(Reuters) – A new $1 billion fund backed by 20 drugmakers including Merck & Co Inc (MRK.N) and Pfizer Inc (PFE.N) is aiming to bolster struggling antibiotic companies and sustain a pipeline for new treatments, an industry group said on Thursday.

Antibiotic makers have struggled with anemic investment and bankruptcies, even after the approval of new drugs, as fears of drug-resistant microbes force hospitals to adopt a more conservative approach toward such treatments.

Public health authorities have raised alarms about a looming health crisis, saying deaths from antibiotic-resistant bacteria could dwarf that from the coronavirus pandemic.

The new fund, led by the International Federation of Pharmaceutical Manufacturers & Associations, has raised nearly $1 billion so far and aims to help shore up investment in smaller biotech companies after several large drugmakers, such as Sanofi SA (SASY.PA) bowed out of the space.
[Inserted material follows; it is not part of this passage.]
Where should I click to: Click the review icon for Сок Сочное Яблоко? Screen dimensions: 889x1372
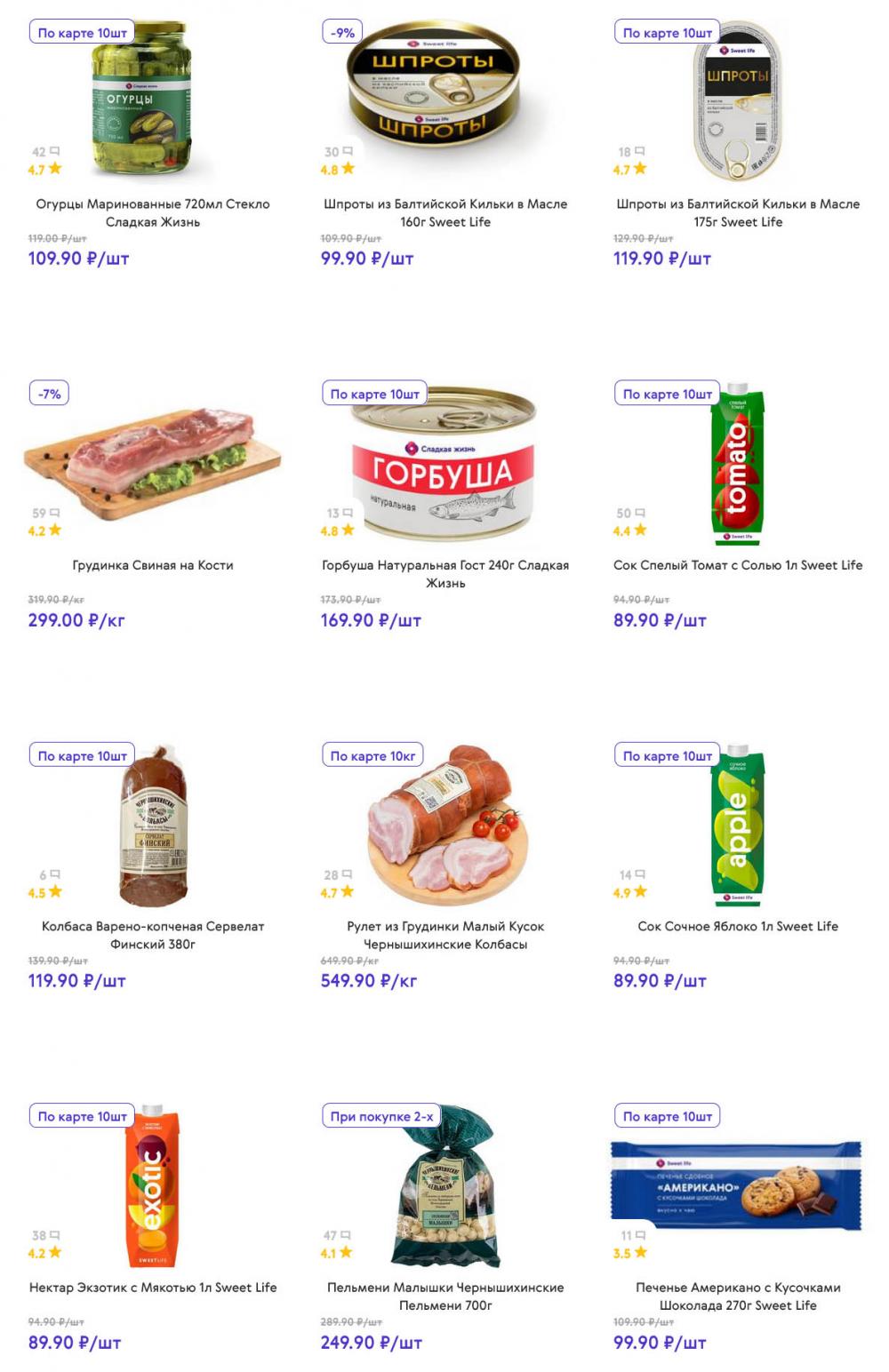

The initiative “gives these biotechs access to the kinds of capabilities that large pharmaceutical companies have, such as manufacturing and regulatory,” said Silas Holland, head of external affairs for the fund and director of global public policy at Merck.

FILE PHOTO: The logo of U.S. pharmaceutical corporation Pfizer Inc. is seen at a branch in Zurich, Switzerland October 2, 2018. REUTERS/Arnd Wiegmann/Files

An independent scientific panel will review and recommend funding for companies developing promising novel antibiotics, Holland said. The group’s goal is to bring two to four new antibiotics to patients within a decade.

The fund seeks to serve as a temporary solution until new legislation can offer a more permanent fix.

“This is intended to help temporarily sustain this pipeline while policymakers put in place incentives,” Holland said.